-- EXCERPT --

I had thought I understood the meaning of the positive and negative normalized enrichment scores (NES) produced by GSEA, but it just occurred to me I don't know what to expect from a gene set that is enriched both at high and low ranks. For example, some gene sets (e.g., GO biological processes) contain genes that are co-regulated under different conditions, but actually move in opposite directions (producing a mix of positive and negative fold-changes), such that these genes fall at the very top and bottom of the rank-ordered list that GSEA is using to compute NES. So, do these high- and low-ranking genes just cancel each other out leading to an NES close to zero or does GSEA just report the larger absolute enrichment between the positive and the negative NES?

The short answer to your question is that if you have an equal distribution of up- and down-regulated genes within a gene set your NES (Normalized Enrichment Score) should be close to zero.

The medium answer is that the NES is calculated from the ES (Enrichment Score), which is a rolling sum of the score for each gene. Effectively, you have a ranked list of all genes, and as you move from the top to the bottom of all genes you're changing your ES: for each gene in your list you're adding to the ES and for each gene not in your list you're subtracting from the ES. The ES is also weighted based on how close the genes are to one another in the list. So if you have a list of 100 genes, and 50 are right at the top of your list (the 50 most up-regulated genes) and 50 are spread throughout the bottom of your list (all downregulated but with a wide range of log2FC values) then you may still end up with a strongly positive ES.

The long answer would be to dig through the GSEA publications and the (huge amount) of math they use to calculate their scores here and here.

-- PROBLEM DESCRIPTION --
Quote the passage on GSEA enrichment scores word for word, starting with "I had thought" and going on through "the negative NES?".

-- ENTRIES SUPPLIED --

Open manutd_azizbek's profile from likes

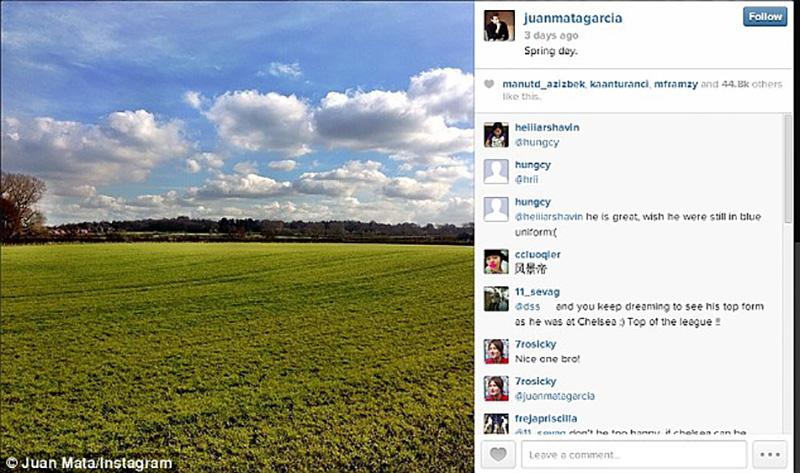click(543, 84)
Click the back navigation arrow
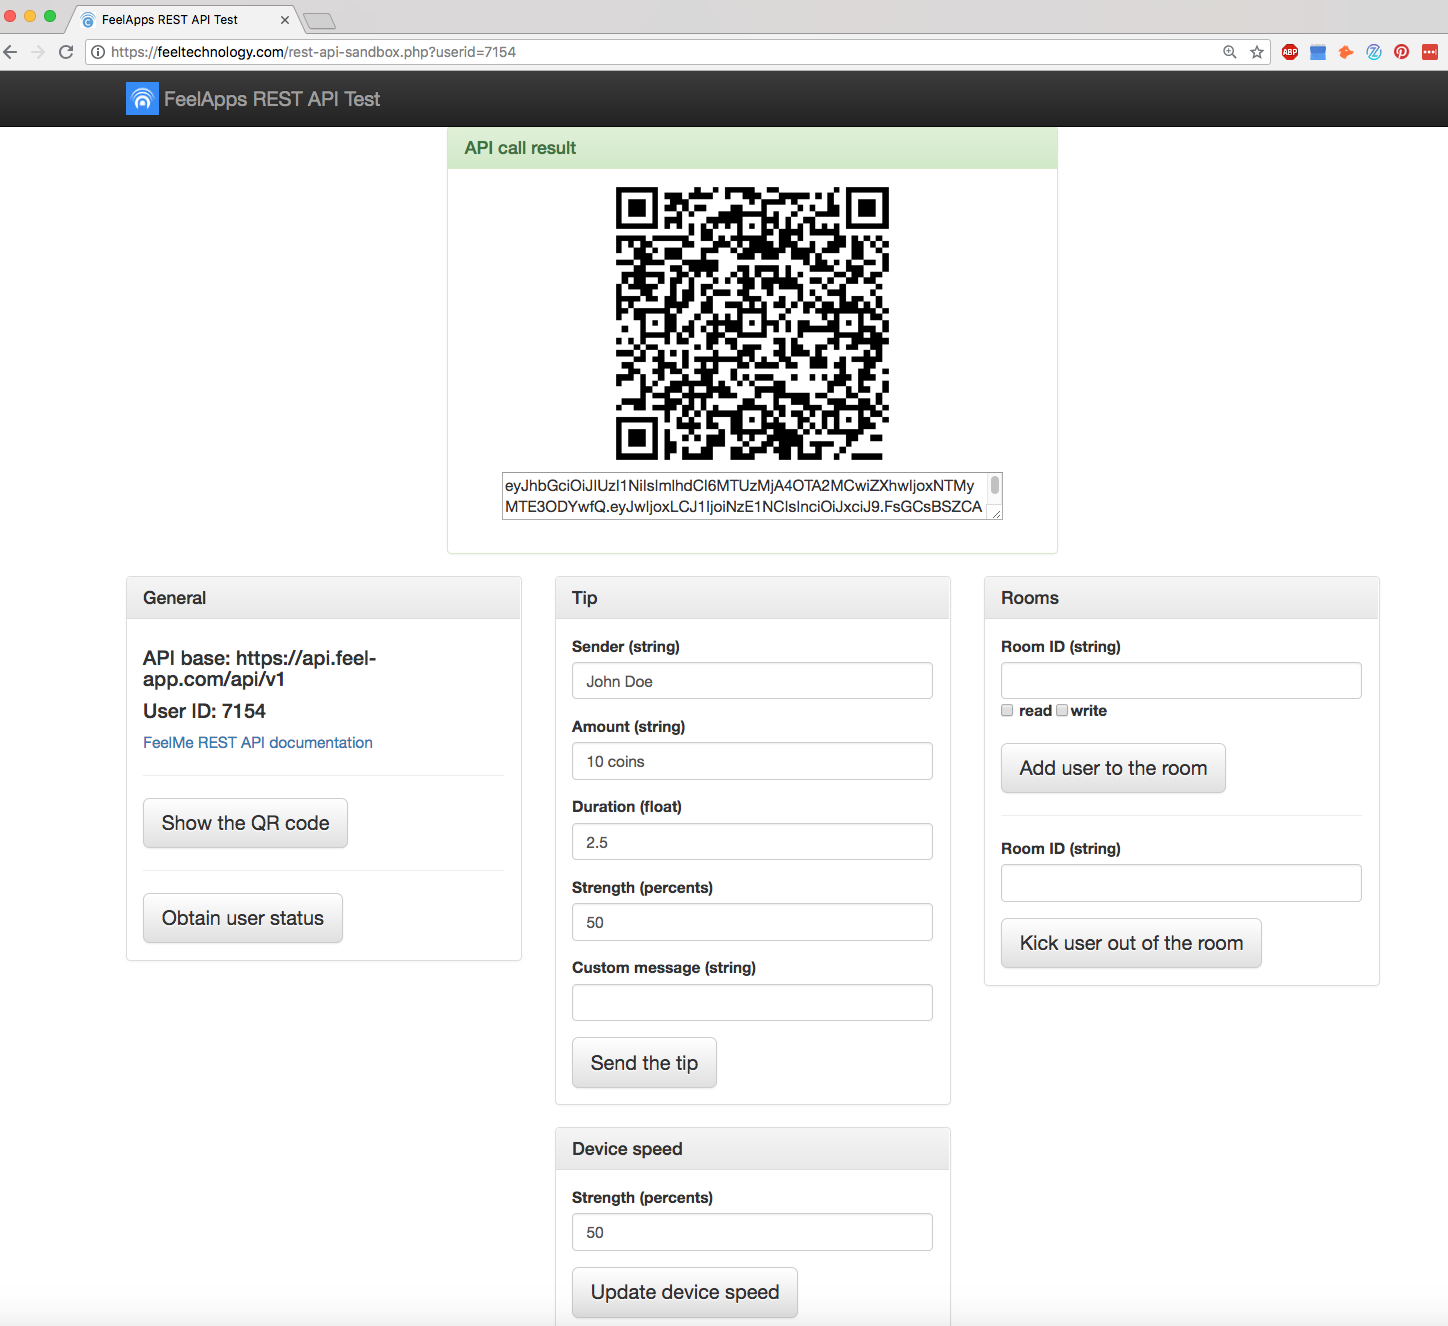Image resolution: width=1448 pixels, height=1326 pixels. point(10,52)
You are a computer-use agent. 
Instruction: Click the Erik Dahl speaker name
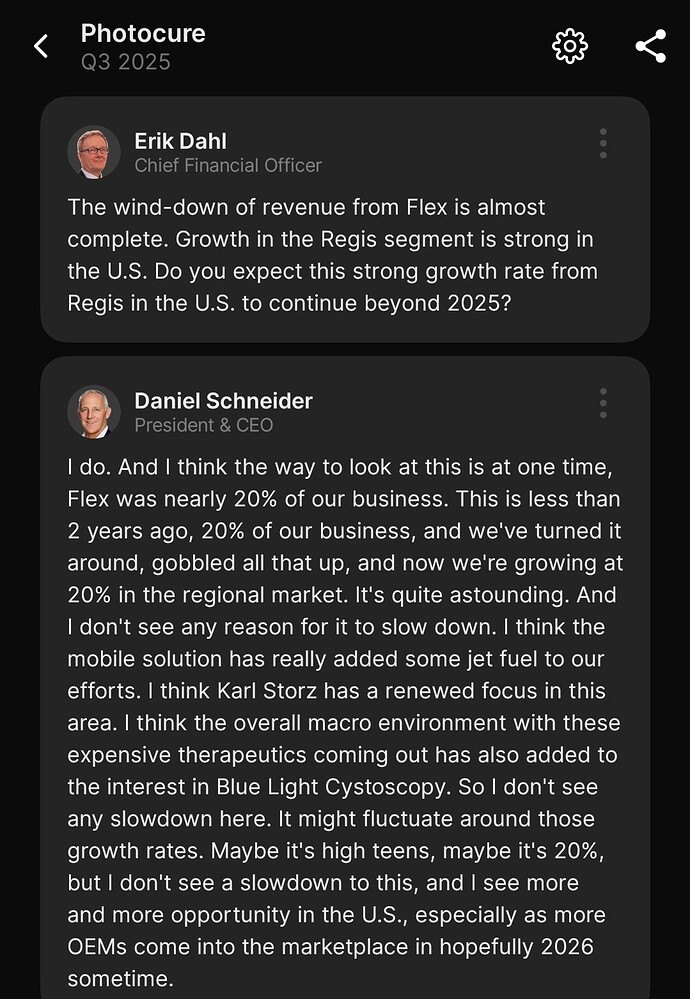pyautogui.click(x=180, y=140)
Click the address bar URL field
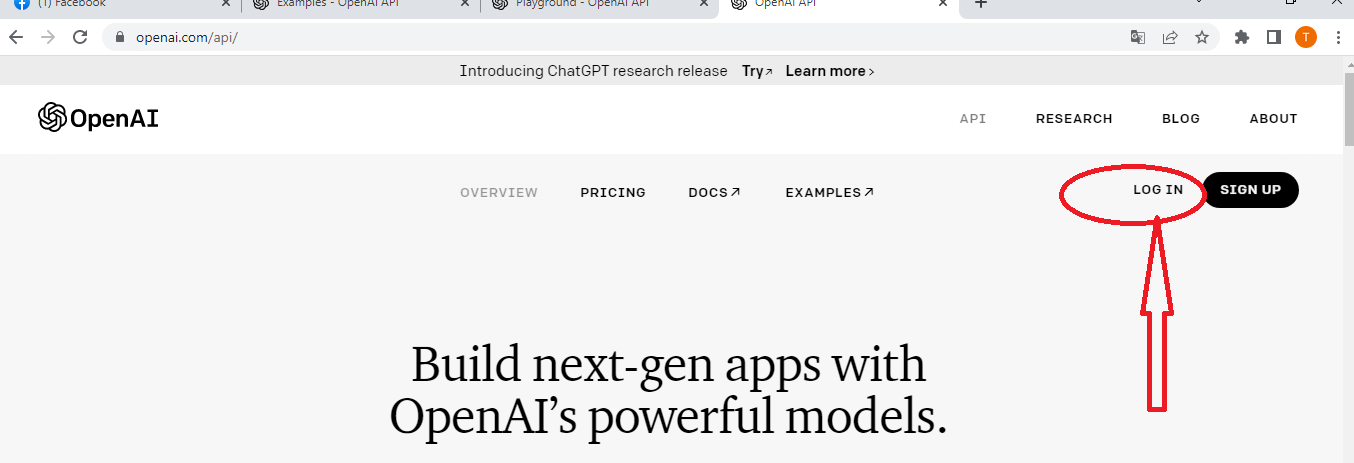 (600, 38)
* * *
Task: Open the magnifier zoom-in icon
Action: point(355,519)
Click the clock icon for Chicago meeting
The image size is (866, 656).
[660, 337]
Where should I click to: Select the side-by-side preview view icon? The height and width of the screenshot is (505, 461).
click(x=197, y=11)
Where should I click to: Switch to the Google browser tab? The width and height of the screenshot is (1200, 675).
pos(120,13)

-- EXERCISE RESPONSE --
I had thought I understood the meaning of the positive and negative normalized enrichment scores (NES) produced by GSEA, but it just occurred to me I don't know what to expect from a gene set that is enriched both at high and low ranks. For example, some gene sets (e.g., GO biological processes) contain genes that are co-regulated under different conditions, but actually move in opposite directions (producing a mix of positive and negative fold-changes), such that these genes fall at the very top and bottom of the rank-ordered list that GSEA is using to compute NES. So, do these high- and low-ranking genes just cancel each other out leading to an NES close to zero or does GSEA just report the larger absolute enrichment between the positive and the negative NES?